Exercise prompt -> Format every line of the material below as a JSON array of strings, one string per line, omitting blank lines.

Supplied entries ->

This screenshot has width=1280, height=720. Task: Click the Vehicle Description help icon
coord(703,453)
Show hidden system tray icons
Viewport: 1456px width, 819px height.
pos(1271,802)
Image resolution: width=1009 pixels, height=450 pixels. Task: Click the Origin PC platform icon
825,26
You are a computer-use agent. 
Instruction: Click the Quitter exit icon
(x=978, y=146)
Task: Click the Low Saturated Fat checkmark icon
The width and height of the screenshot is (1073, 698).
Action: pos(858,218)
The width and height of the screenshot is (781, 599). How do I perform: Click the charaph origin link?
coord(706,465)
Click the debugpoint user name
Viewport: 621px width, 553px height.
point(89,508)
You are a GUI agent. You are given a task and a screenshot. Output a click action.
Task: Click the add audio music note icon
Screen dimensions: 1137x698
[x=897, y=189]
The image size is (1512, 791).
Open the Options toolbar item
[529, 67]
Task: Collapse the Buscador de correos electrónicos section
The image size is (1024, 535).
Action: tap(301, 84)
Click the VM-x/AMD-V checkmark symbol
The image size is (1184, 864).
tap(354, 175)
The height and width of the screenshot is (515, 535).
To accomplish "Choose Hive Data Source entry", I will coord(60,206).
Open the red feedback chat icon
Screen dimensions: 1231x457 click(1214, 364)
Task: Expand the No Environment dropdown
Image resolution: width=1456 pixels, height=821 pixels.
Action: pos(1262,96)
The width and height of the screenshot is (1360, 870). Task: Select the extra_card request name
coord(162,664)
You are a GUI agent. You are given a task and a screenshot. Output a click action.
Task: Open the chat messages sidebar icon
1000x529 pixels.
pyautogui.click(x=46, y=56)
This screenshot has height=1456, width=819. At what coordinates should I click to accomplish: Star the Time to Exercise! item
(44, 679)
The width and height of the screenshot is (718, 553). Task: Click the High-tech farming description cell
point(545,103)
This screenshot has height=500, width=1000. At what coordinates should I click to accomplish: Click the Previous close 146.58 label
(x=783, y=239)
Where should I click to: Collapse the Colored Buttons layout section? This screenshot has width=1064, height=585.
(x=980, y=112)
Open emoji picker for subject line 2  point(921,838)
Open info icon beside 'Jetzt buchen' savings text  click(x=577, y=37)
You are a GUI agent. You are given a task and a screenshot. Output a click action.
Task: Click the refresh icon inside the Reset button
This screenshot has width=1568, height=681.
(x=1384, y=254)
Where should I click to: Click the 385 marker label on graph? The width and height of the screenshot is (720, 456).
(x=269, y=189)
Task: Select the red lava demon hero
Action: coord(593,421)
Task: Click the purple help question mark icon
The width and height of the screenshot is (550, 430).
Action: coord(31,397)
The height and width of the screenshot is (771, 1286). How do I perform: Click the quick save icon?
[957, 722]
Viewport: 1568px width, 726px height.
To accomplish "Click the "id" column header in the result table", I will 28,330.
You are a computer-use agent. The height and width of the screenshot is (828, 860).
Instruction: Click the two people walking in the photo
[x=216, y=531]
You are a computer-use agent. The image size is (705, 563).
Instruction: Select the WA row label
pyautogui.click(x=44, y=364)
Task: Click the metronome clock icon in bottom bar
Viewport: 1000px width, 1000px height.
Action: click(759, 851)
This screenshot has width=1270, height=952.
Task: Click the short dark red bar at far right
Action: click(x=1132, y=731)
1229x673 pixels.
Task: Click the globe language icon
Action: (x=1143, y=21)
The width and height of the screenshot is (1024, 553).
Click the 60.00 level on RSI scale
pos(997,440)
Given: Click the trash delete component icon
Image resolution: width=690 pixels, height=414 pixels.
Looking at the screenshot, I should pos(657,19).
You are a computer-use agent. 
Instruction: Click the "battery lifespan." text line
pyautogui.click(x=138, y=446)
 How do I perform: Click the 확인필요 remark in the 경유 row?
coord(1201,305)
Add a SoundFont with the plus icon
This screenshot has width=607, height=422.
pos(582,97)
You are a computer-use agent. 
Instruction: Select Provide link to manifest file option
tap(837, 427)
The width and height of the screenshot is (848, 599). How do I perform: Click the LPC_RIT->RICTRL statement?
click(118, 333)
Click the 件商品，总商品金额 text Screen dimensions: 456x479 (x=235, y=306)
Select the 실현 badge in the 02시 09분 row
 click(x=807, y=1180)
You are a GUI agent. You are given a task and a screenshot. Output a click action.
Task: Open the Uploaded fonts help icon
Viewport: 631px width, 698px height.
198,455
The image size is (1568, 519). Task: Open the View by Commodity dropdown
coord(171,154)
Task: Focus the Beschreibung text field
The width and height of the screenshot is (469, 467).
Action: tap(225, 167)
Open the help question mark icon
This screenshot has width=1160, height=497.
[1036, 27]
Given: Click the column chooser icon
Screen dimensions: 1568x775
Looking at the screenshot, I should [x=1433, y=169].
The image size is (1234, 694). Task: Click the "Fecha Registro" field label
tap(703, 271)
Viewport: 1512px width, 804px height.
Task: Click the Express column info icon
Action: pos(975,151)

Final answer ->
[
  "This screenshot has width=1280, height=720. Task: Click the Vehicle Description help icon",
  "coord(703,453)",
  "Show hidden system tray icons",
  "Viewport: 1456px width, 819px height.",
  "pos(1271,802)",
  "Image resolution: width=1009 pixels, height=450 pixels. Task: Click the Origin PC platform icon",
  "825,26",
  "You are a computer-use agent. ",
  "Instruction: Click the Quitter exit icon",
  "(x=978, y=146)",
  "Task: Click the Low Saturated Fat checkmark icon",
  "The width and height of the screenshot is (1073, 698).",
  "Action: pos(858,218)",
  "The width and height of the screenshot is (781, 599). How do I perform: Click the charaph origin link?",
  "coord(706,465)",
  "Click the debugpoint user name",
  "Viewport: 621px width, 553px height.",
  "point(89,508)",
  "You are a GUI agent. You are given a task and a screenshot. Output a click action.",
  "Task: Click the add audio music note icon",
  "Screen dimensions: 1137x698",
  "[x=897, y=189]",
  "The image size is (1512, 791).",
  "Open the Options toolbar item",
  "[529, 67]",
  "Task: Collapse the Buscador de correos electrónicos section",
  "The image size is (1024, 535).",
  "Action: tap(301, 84)",
  "Click the VM-x/AMD-V checkmark symbol",
  "The image size is (1184, 864).",
  "tap(354, 175)",
  "The height and width of the screenshot is (515, 535).",
  "To accomplish \"Choose Hive Data Source entry\", I will coord(60,206).",
  "Open the red feedback chat icon",
  "Screen dimensions: 1231x457 click(1214, 364)",
  "Task: Expand the No Environment dropdown",
  "Image resolution: width=1456 pixels, height=821 pixels.",
  "Action: pos(1262,96)",
  "The width and height of the screenshot is (1360, 870). Task: Select the extra_card request name",
  "coord(162,664)",
  "You are a GUI agent. You are given a task and a screenshot. Output a click action.",
  "Task: Open the chat messages sidebar icon",
  "1000x529 pixels.",
  "pyautogui.click(x=46, y=56)",
  "This screenshot has height=1456, width=819. At what coordinates should I click to accomplish: Star the Time to Exercise! item",
  "(44, 679)",
  "The width and height of the screenshot is (718, 553). Task: Click the High-tech farming description cell",
  "point(545,103)",
  "This screenshot has height=500, width=1000. At what coordinates should I click to accomplish: Click the Previous close 146.58 label",
  "(x=783, y=239)",
  "Where should I click to: Collapse the Colored Buttons layout section? This screenshot has width=1064, height=585.",
  "(x=980, y=112)",
  "Open emoji picker for subject line 2  point(921,838)",
  "Open info icon beside 'Jetzt buchen' savings text  click(x=577, y=37)",
  "You are a GUI agent. You are given a task and a screenshot. Output a click action.",
  "Task: Click the refresh icon inside the Reset button",
  "This screenshot has width=1568, height=681.",
  "(x=1384, y=254)",
  "Where should I click to: Click the 385 marker label on graph? The width and height of the screenshot is (720, 456).",
  "(x=269, y=189)",
  "Task: Select the red lava demon hero",
  "Action: coord(593,421)",
  "Task: Click the purple help question mark icon",
  "The width and height of the screenshot is (550, 430).",
  "Action: coord(31,397)",
  "The height and width of the screenshot is (771, 1286). How do I perform: Click the quick save icon?",
  "[957, 722]",
  "Viewport: 1568px width, 726px height.",
  "To accomplish \"Click the \"id\" column header in the result table\", I will 28,330.",
  "You are a computer-use agent. The height and width of the screenshot is (828, 860).",
  "Instruction: Click the two people walking in the photo",
  "[x=216, y=531]",
  "You are a computer-use agent. The image size is (705, 563).",
  "Instruction: Select the WA row label",
  "pyautogui.click(x=44, y=364)",
  "Task: Click the metronome clock icon in bottom bar",
  "Viewport: 1000px width, 1000px height.",
  "Action: click(759, 851)",
  "This screenshot has width=1270, height=952.",
  "Task: Click the short dark red bar at far right",
  "Action: click(x=1132, y=731)",
  "1229x673 pixels.",
  "Task: Click the globe language icon",
  "Action: (x=1143, y=21)",
  "The width and height of the screenshot is (1024, 553).",
  "Click the 60.00 level on RSI scale",
  "pos(997,440)",
  "Given: Click the trash delete component icon",
  "Image resolution: width=690 pixels, height=414 pixels.",
  "Looking at the screenshot, I should pos(657,19).",
  "You are a computer-use agent. ",
  "Instruction: Click the \"battery lifespan.\" text line",
  "pyautogui.click(x=138, y=446)",
  " How do I perform: Click the 확인필요 remark in the 경유 row?",
  "coord(1201,305)",
  "Add a SoundFont with the plus icon",
  "This screenshot has width=607, height=422.",
  "pos(582,97)",
  "You are a computer-use agent. ",
  "Instruction: Select Provide link to manifest file option",
  "tap(837, 427)",
  "The width and height of the screenshot is (848, 599). How do I perform: Click the LPC_RIT->RICTRL statement?",
  "click(118, 333)",
  "Click the 件商品，总商品金额 text Screen dimensions: 456x479 (x=235, y=306)",
  "Select the 실현 badge in the 02시 09분 row",
  " click(x=807, y=1180)",
  "You are a GUI agent. You are given a task and a screenshot. Output a click action.",
  "Task: Open the Uploaded fonts help icon",
  "Viewport: 631px width, 698px height.",
  "198,455",
  "The image size is (1568, 519). Task: Open the View by Commodity dropdown",
  "coord(171,154)",
  "Task: Focus the Beschreibung text field",
  "The width and height of the screenshot is (469, 467).",
  "Action: tap(225, 167)",
  "Open the help question mark icon",
  "This screenshot has width=1160, height=497.",
  "[1036, 27]",
  "Given: Click the column chooser icon",
  "Screen dimensions: 1568x775",
  "Looking at the screenshot, I should [x=1433, y=169].",
  "The image size is (1234, 694). Task: Click the \"Fecha Registro\" field label",
  "tap(703, 271)",
  "Viewport: 1512px width, 804px height.",
  "Task: Click the Express column info icon",
  "Action: pos(975,151)"
]